Trying to find regex for any script in an html source

28tommy

Hi,
I'm trying to find scripts in html source of a page retrieved from the
web.
I'm trying to use the following rule:

match = re.compile('<script [re.DOTALL]+ src=[re.DOTALL]+>')

I'm testing it on a page that includes the following source:

<script language="JavaScript1.2"
src="http://i.cnn.net/cnn/.element/ssi/js/1.3/mainVideoMod.js"
type="text/javascript"></script>

But I get - 'None' as my result.
Here's (in words) what I'm trying to do: '<script ' followed by any
type and a number of charecters, and then followed by ' src=' followed
by any type and a number of charecters, and then finished by '>'

What am I doing wrong?
Thanks.

Dec 21 '05 #1

Subscribe Post Reply

2277

Mitja Trampus

28tommy wrote:

Hi,
I'm trying to find scripts in html source of a page retrieved from the
web.
I'm trying to use the following rule:

match = re.compile('<script [re.DOTALL]+ src=[re.DOTALL]+>')

I'm testing it on a page that includes the following source:

<script language="JavaScript1.2"
src="http://i.cnn.net/cnn/.element/ssi/js/1.3/mainVideoMod.js"
type="text/javascript"></script>

But I get - 'None' as my result.
Here's (in words) what I'm trying to do: '<script ' followed by any
type and a number of charecters, and then followed by ' src=' followed
by any type and a number of charecters, and then finished by '>'

What am I doing wrong?

Several things.
First, re.DOTALL is a flag, a _parameter_ to be passed to
the compile function, not sumething you stick inside the RE
itself:
re.compile('<script .+ src=.+>',re.DOTALL)

Second, this won't match your example above, because src
appears immediately after script.
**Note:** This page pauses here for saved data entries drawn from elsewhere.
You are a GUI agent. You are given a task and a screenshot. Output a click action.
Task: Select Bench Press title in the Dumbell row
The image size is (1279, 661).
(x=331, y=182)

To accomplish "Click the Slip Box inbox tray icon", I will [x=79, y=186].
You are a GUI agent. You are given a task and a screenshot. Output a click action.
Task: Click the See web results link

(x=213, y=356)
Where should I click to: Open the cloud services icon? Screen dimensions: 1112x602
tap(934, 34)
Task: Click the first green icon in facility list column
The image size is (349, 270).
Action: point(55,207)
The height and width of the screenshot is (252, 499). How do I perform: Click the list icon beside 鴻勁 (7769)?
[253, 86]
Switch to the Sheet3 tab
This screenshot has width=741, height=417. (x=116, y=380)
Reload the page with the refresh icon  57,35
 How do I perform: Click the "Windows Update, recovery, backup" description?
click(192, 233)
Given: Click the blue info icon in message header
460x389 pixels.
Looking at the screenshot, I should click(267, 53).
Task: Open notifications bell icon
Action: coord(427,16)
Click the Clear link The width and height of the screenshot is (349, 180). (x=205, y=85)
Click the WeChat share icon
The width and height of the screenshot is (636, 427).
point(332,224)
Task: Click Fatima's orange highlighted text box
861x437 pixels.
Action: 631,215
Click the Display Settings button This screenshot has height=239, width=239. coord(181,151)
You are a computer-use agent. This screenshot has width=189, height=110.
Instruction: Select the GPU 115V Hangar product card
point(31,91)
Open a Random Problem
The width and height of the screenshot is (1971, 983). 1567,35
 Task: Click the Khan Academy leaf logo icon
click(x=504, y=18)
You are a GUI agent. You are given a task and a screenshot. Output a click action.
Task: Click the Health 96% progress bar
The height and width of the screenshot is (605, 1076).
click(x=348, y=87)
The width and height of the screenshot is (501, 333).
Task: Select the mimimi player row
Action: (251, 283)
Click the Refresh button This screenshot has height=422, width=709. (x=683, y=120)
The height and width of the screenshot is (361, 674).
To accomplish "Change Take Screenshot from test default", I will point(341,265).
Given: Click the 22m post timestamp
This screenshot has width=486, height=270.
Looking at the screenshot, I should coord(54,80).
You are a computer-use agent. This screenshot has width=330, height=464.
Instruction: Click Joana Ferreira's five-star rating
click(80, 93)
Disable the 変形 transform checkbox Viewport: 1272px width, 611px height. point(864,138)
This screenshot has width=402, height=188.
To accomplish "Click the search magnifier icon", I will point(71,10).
So you probably want
something like
re.compile('<script .*src=.+>',re.DOTALL)

Third, IIRC * and + are _greedy_ by default, this means they
will "eat up" as many characters as possible. Try and see
what I mean. The solution is to use the non-greedy variant
of *, that is *?
re.compile('<script .*?src=.+?>',re.DOTALL)

All this and more at
http://docs.python.org/lib/module-re.html
and, I'm sure, several online tutorials. To RTFM is never a
bad idea.

Dec 21 '05 #2

Paul McGuire

"28tommy" <28*****@gmail.com> wrote in message
news:11**********************@f14g2000cwb.googlegr oups.com...

Hi,
I'm trying to find scripts in html source of a page retrieved from the
web.
I'm trying to use the following rule:

match = re.compile('<script [re.DOTALL]+ src=[re.DOTALL]+>')
<snip>

28tommy -

pyparsing includes a built-in HTML tag definition method that handles tag
attributes automatically. You can also tell pyparsing to *not* accept tags
found inside HTML comments, something not so easy using re's (your target
HTML pages may not have comments, so I dont know if this is of much interest
to you). Finally, accessing the results is very easy, especially for
getting at the values of attributes defined in the opening tag. See the
following example.

Note - pyparsing is considered by some to be "way overkill" for simple HTML
scraping, and is probably 20-100X slower than regular expressions. But as
quick text processing and extraction tools go, it's pretty easy to put
together fairly complex match expressions, without the noisy typography of
regular expressions.

Download pyparsing at http://pyparsing.sourceforge.net.

-- Paul
from pyparsing import *

data = """
<script language="JavaScript1.2"
src="http://i.cnn.net/cnn/.element/ssi/js/1.3/mainVideoMod.js"
type="text/javascript"></script>



<script language="JavaScript1.2"
src="http://i.cnn.net/cnn/.element/ssi/js/1.3/anotherScript.js"
type="text/javascript"></script>
"""

# next three lines define grammar for <script> and </script>,
# plus arbitrary HTML attributes on <script>, plus detection and
# ignoring of any matching expression that might be found inside
# an HTML comment
scriptStart,scriptEnd = makeHTMLTags("script")
expr = scriptStart + scriptEnd
expr.ignore(htmlComment)

# use the grammar to scan the data string
# for each match, return matching tokens as a ParseResults object
# - supports list-, dictionary-, and object-style token access
for toks,start,end in expr.scanString(data):
print toks.startScript
print toks.startScript[0]
print toks.startScript.keys()
print "src =", toks.startScript["src"]
print "src =", toks.startScript.src
print
====================
['script', ['language', 'JavaScript1.2'], ['src',
'http://i.cnn.net/cnn/.element/ssi/js/1.3/mainVideoMod.js'], ['type',
'text/javascript'], False]
script
['src', 'type', 'language', 'empty']
src = http://i.cnn.net/cnn/.element/ssi/js...ainVideoMod.js
src = http://i.cnn.net/cnn/.element/ssi/js...ainVideoMod.js

['script', ['language', 'JavaScript1.2'], ['src',
'http://i.cnn.net/cnn/.element/ssi/js/1.3/anotherScript.js'], ['type',
'text/javascript'], False]
script
['src', 'type', 'language', 'empty']
src = http://i.cnn.net/cnn/.element/ssi/js...otherScript.js
src = http://i.cnn.net/cnn/.element/ssi/js...otherScript.js

Dec 21 '05 #3

Mike Meyer

"28tommy" <28*****@gmail.com> writes:

Hi,
I'm trying to find scripts in html source of a page retrieved from the
web.
I'm trying to use the following rule:

match = re.compile('<script [re.DOTALL]+ src=[re.DOTALL]+>')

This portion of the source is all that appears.